A Cambridge University educated research scientist is so desperate to live the life of a wheelchair-bound person she is prepared to pay a doctor help her become disabled.
She wears leg braces and uses a wheelchair, even though her legs are healthy. Chloe spends most of her time in a wheelchair, but has to get out for various household tasks and walk down the steps to her car.
Since childhood, Chloe Jennings-White has made several attempts at injuring herself so she can finally climb into her own wheelchair.In 2010 she even found a doctor overseas willing to help her become disabled by cutting her sciatic and femoral nerves, but she could not afford the £16,000 costs. ‘I might never be able to afford it, but I know, truly and deeply, I won’t regret it if I ever can,’ she said Chloe, 58, from Salt Lake City, Utah, suffers from a rare condition called Body Integrity Identity Disorder, or BIID. Sufferers do not accept one of their own limb or limbs and seek to amputate them or become paraplegic Some experts believe it is caused by a neurological fault, in which the brain’s mapping system cannot see a certain body part.The Cambridge graduate believes both of her legs do not belong to her and dreams of being paralysed from the waist down. ‘Something in my brain tells me my legs are not supposed to work,’ she said. ‘Having any sensation in them just feels wrong.’
For years she bandaged herself secretly, but now lives openly with her condition despite facing intolerance, insults, and sometimes online threats.

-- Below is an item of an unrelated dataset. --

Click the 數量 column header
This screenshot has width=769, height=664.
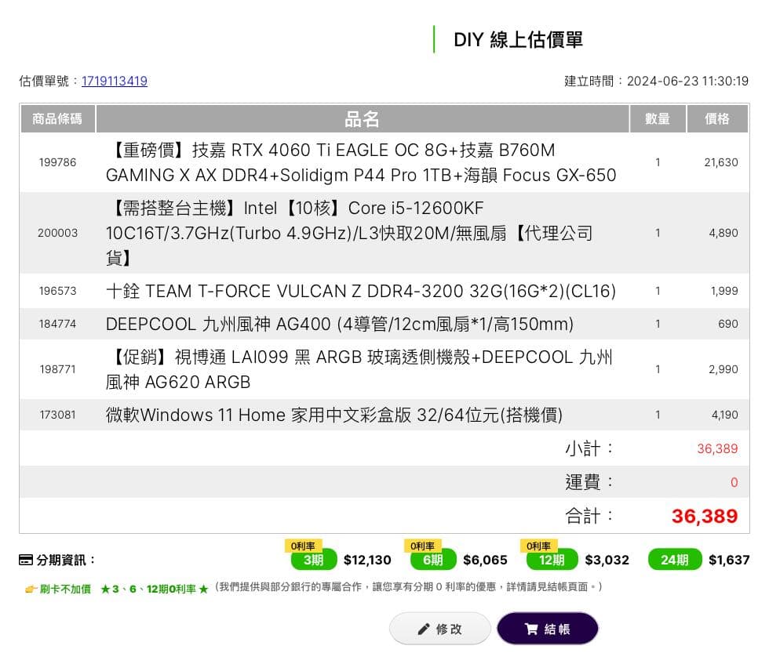pyautogui.click(x=658, y=118)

Chloe first realised she was different at the age of four, after visiting her Aunt Olive, who was using leg braces after a bike accident. ‘I wanted them too,’ she said. ‘I wondered why I wasn’t born needing them and felt something was wrong with me because I didn’t have them.’ At the age of nine, Chloe even took action and pedalled her bike off a four-foot high acting stage on Hampstead Heath, north London, landing on her neck. ‘I only wanted to stop my legs working but could have broken my neck or died,’ she added. From then on, Chloe lived out her fantasy in secret, pretending to be disabled when alone, playing risky sports and climbing trees in the hope of hurting her legs. Now, as an adult, Chloe enjoys the excitement of downhill skiing and the possibility she might fall and suffer serious leg fractures.

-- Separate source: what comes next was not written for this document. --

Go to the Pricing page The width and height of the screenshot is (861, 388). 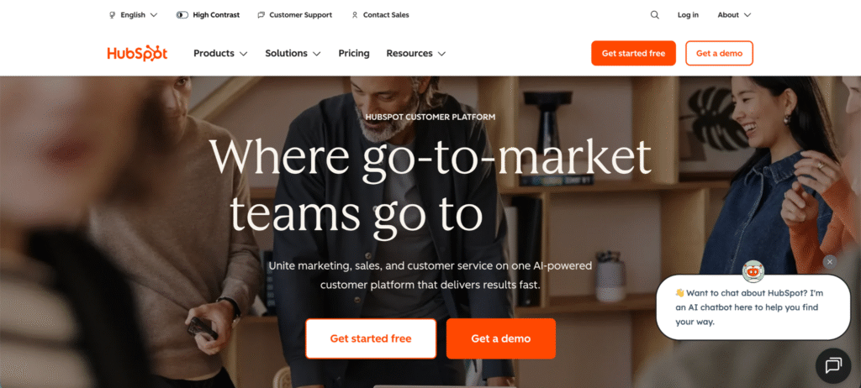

‘I ski extremely fast, and aim for the most dangerous runs .’Doing any activity that brings a chance of me becoming paraplegic gives me a sense of relief from the anxiety caused by the BIID.’My friends and family can get a little worried about me skiing, as they know I ski very aggressively and they know that in the back of my mind I actually want to get paralysed.’ I can’t afford to convert my home for disabled access so I just use the chair as much as I can,’ she said.
She fantasises about having a car crash without hurting anyone else just so she can damage her own legs. ‘Any time when I’m driving I sort of conjure up accident scenarios in my mind where I will become paraplegic,’ she admitted.